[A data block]
-------
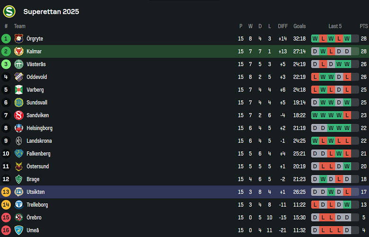The height and width of the screenshot is (237, 369).
Task: Click the Östersund team crest
Action: [19, 167]
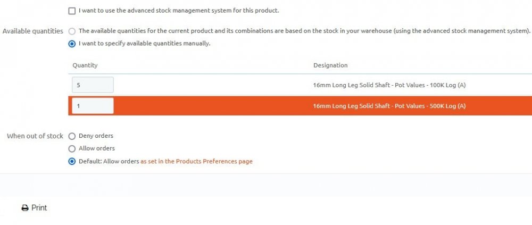532x225 pixels.
Task: Click the quantity field for 500K Log
Action: click(93, 106)
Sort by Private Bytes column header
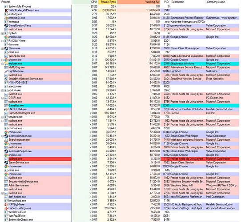Image resolution: width=241 pixels, height=222 pixels. pos(108,2)
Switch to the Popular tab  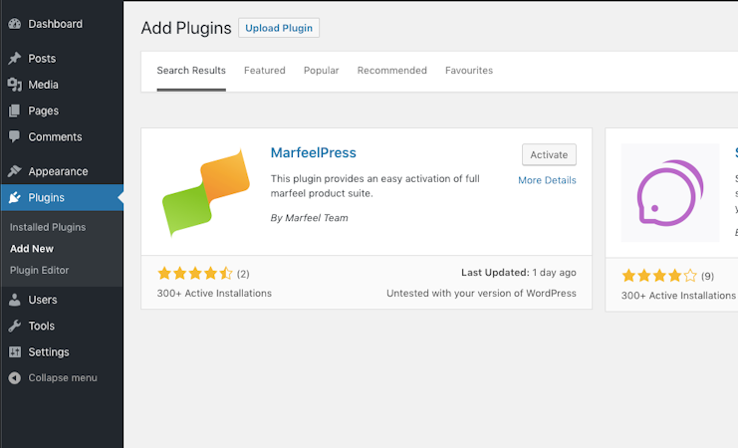coord(321,71)
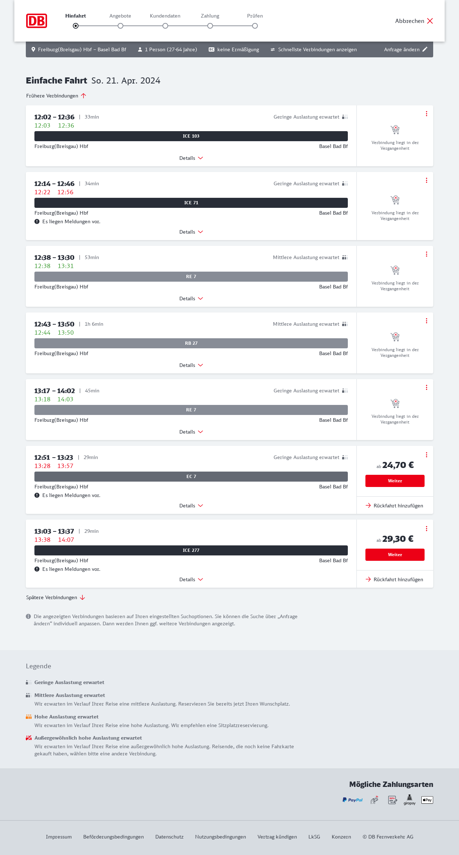The width and height of the screenshot is (459, 855).
Task: Expand Details for EC 7 connection
Action: pos(191,506)
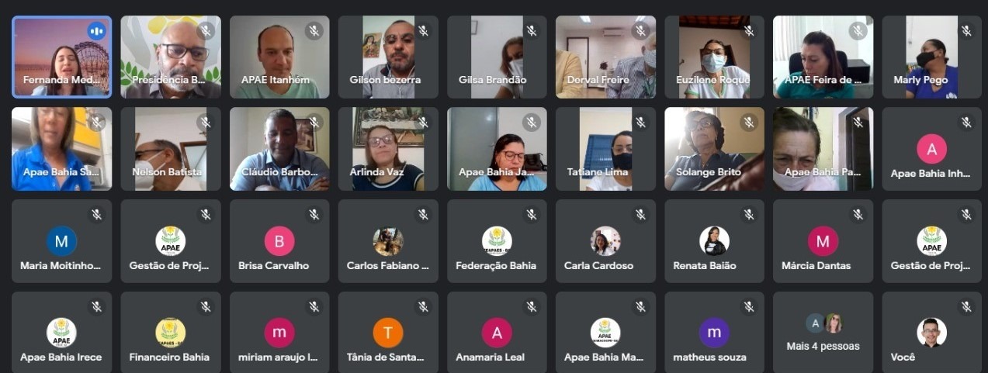Click the pink A avatar of Apae Bahia Inh

pyautogui.click(x=931, y=149)
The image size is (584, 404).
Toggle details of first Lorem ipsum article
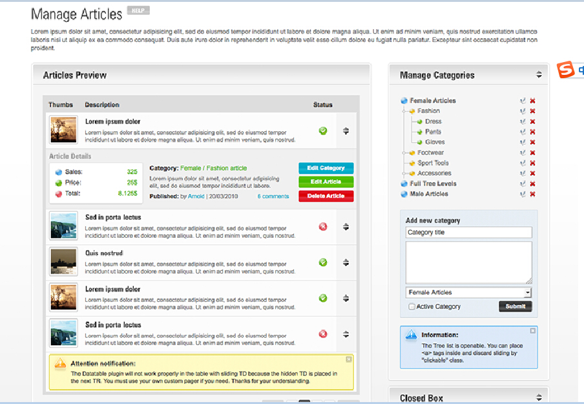point(346,131)
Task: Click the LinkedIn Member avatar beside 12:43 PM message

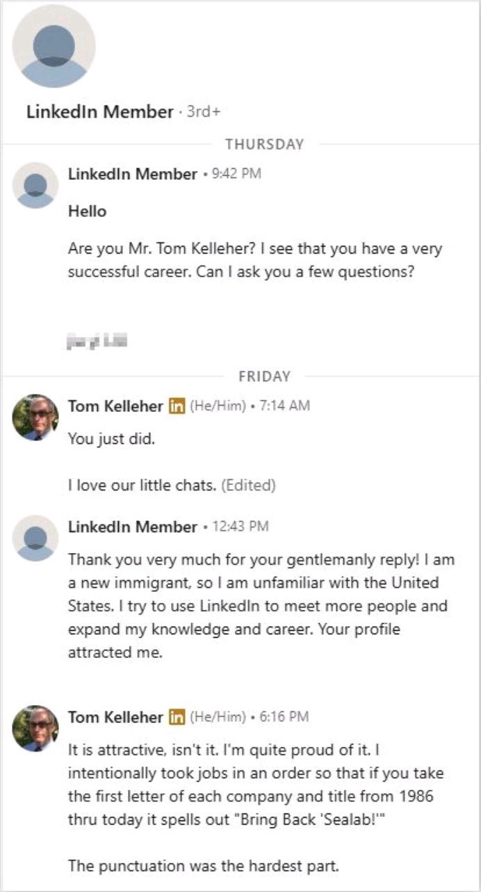Action: click(x=35, y=538)
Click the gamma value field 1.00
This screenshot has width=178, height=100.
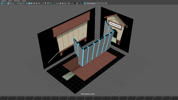[x=80, y=3]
-------
Turn the stretch from the line containing "Task: Click the LinkedIn" through the last of the lines above into a numbered list, skipping blank lines and leaving out the pictures.

1. Task: Click the LinkedIn Member avatar beside 12:43 PM message
2. Action: click(x=35, y=538)
3. Click the gamma value field 1.00
4. This screenshot has width=178, height=100.
5. [x=80, y=3]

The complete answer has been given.